The burqa is also banned if it covers the face. Islamic headscarves are banned from French schools and government buildings by a separate law prohibiting visible religious symbols including crosses, turbans, and kippahs (brimless hat worn by some Jewish men).
Compared to the British approach, which is more tolerant, the French policy seems draconian.
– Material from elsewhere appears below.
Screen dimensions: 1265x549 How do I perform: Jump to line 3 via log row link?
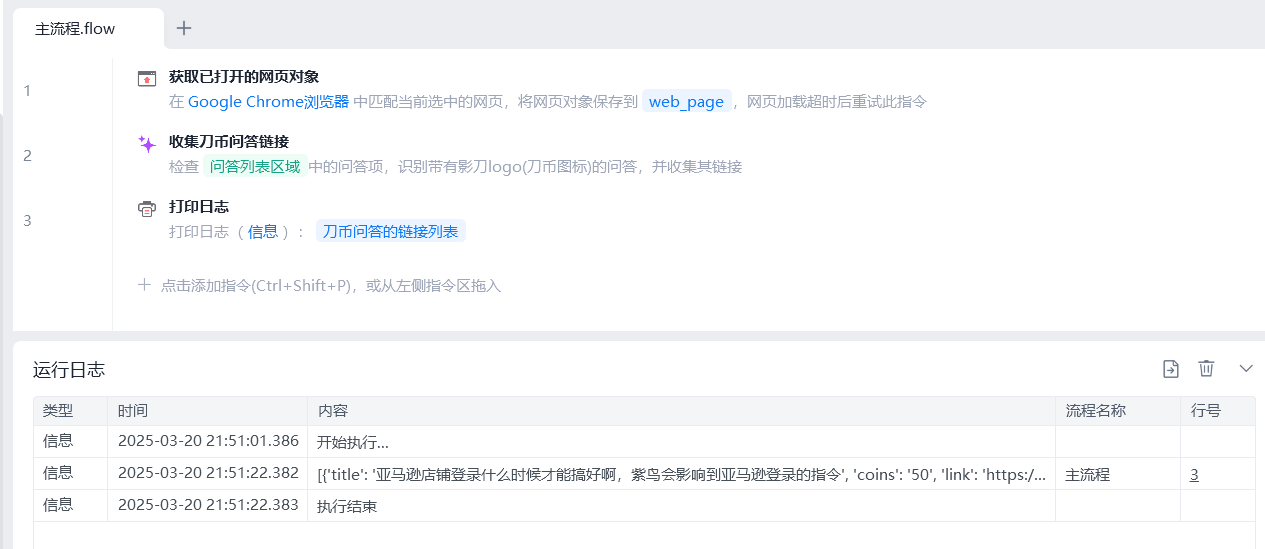coord(1194,474)
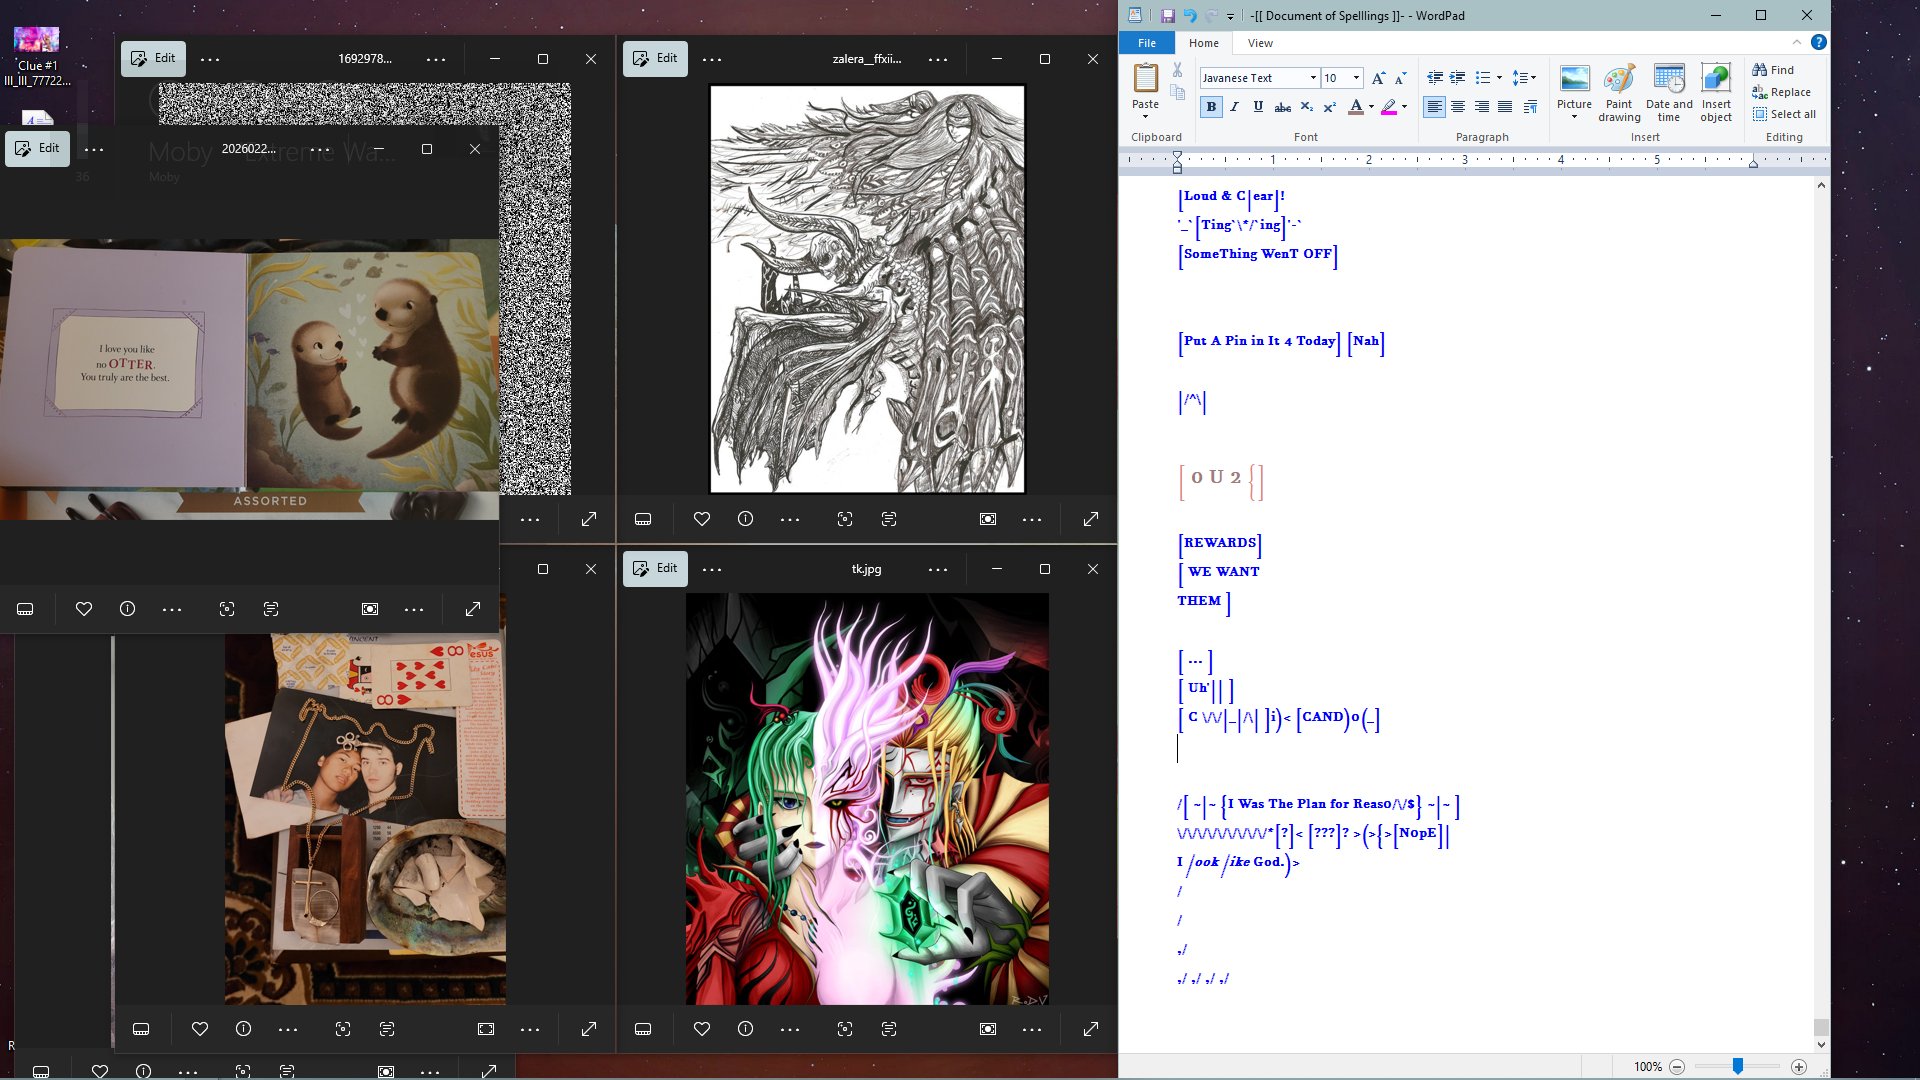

Examples of heavy-handed policing of Muslim women (a woman on the beach in Nice being forced to remove her outer clothing by armed police officers in August 2016; a veiled woman being dragged screaming into a police vehicle in Toulouse in April 2018) do not improve the general picture.
In 2010, American Islamic scholar Hamza Yusuf said he was personally opposed to the face veil, but that it is nevertheless a legitimate choice for Muslim women.
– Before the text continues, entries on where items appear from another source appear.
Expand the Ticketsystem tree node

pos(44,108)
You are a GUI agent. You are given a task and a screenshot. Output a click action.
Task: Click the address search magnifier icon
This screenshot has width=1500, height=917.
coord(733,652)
He wrote that on a trip to France he reflected how odd it was that “to unveil a woman for all to gape at is civilised but for her to cover up to ward off gazes is a crime”. He added: “While the French Prime Minister [François Fillon at that time] sees no problem exposing in public places a woman’s glorious nakedness, he is oddly and rabidly disturbed by allowing others to cover it up.
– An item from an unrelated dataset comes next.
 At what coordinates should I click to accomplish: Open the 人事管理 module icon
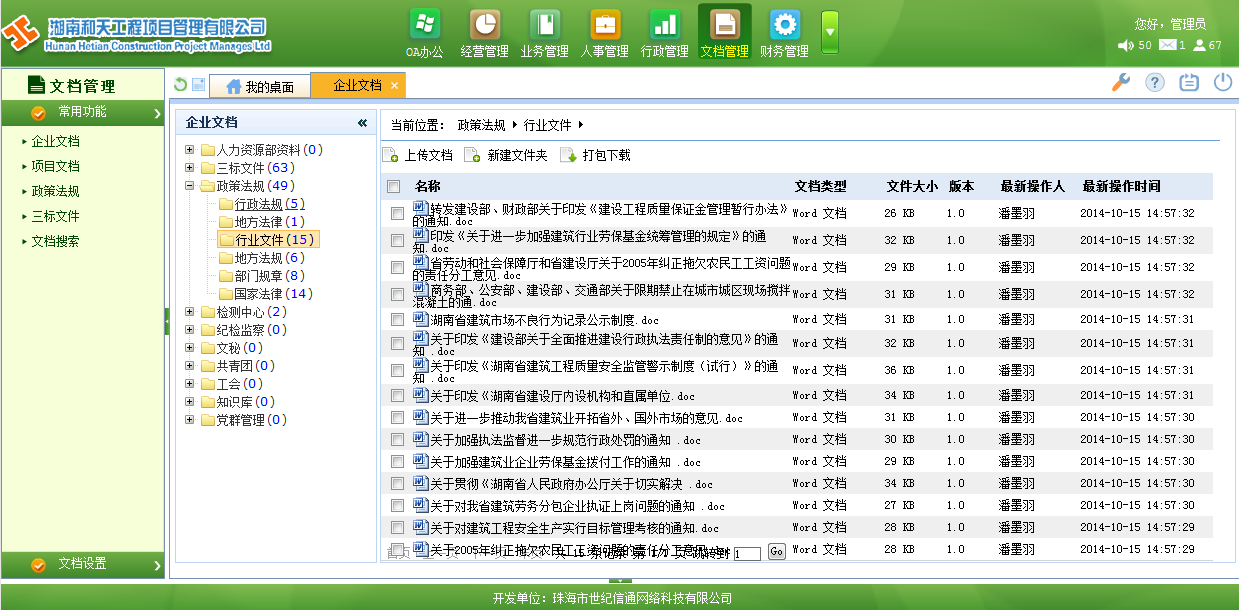pyautogui.click(x=605, y=25)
“The sooner secular nations learn to allow people of faith to live their lives in peace, the sooner peace will flourish.”
Read that again. There’s a problem. Where is the woman’s decision in that? Who is doing the exposing in this paragraph? An invisible man? And for what purpose? In order that she may be gazed at. Sorry, but a woman’s body isn’t merely sexual. Most women in France do not choose to wear shorts in order to attract the male gaze, and they don’t wear a floor-length frock to avoid it.
They wear what seems practical and appropriate at the time. Shorts when it is hot, evening dress when it’s a formal party, headscarf when painting the ceiling, jeans because they’re comfortable.
Feeling obliged to cover up in order to avoid being gazed at is nonsense. Men don’t do it, why should women? It is the same deal as saying women should cover up to avoid being whistled at, harassed, stalked, up-skirted or even worse.
Women, however they are dressed, aren’t responsible for the criminal behaviour of certain men. I’m glad schoolgirls in France are protected from pressures to cover their hair, I’m glad that women’s faces can’t be covered up in public, and I welcome the new Loi Schiappa, establishing €90 on-the-spot fines for sex pests on the street.
Because the problem isn’t what women wear, it’s what men read into it.